# [EXTRACTED DATA]
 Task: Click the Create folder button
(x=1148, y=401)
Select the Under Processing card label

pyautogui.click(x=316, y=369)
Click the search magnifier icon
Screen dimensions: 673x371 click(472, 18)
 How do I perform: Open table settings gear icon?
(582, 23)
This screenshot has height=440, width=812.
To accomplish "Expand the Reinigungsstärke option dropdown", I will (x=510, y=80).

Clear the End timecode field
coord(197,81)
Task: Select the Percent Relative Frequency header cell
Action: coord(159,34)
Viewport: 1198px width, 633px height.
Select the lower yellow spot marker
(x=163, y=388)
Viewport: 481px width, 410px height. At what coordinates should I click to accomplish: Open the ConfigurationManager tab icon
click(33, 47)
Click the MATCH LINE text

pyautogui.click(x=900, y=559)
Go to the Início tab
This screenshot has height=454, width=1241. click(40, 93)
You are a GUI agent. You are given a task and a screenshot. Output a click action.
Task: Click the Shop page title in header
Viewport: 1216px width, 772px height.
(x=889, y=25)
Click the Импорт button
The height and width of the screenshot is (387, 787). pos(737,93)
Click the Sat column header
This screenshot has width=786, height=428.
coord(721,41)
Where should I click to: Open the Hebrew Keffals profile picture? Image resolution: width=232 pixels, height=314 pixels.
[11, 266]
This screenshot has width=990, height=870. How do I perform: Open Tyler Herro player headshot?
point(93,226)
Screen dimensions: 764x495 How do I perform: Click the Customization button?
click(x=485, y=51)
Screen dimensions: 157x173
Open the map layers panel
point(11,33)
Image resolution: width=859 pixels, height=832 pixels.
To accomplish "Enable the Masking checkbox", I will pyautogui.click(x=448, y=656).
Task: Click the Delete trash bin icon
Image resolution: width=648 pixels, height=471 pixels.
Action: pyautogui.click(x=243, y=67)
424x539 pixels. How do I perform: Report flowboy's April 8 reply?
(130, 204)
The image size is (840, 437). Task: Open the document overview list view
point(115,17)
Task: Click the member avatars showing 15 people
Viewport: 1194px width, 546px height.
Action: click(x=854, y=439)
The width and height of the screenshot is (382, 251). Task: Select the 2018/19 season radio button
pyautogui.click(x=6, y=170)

# [YOUR INSTRUCTIONS]
Copy each line above where "will" appears.

# [RESPONSE TO THE EXERCISE]
To accomplish "Expand the Reinigungsstärke option dropdown", I will (x=510, y=80).
To accomplish "Enable the Masking checkbox", I will pyautogui.click(x=448, y=656).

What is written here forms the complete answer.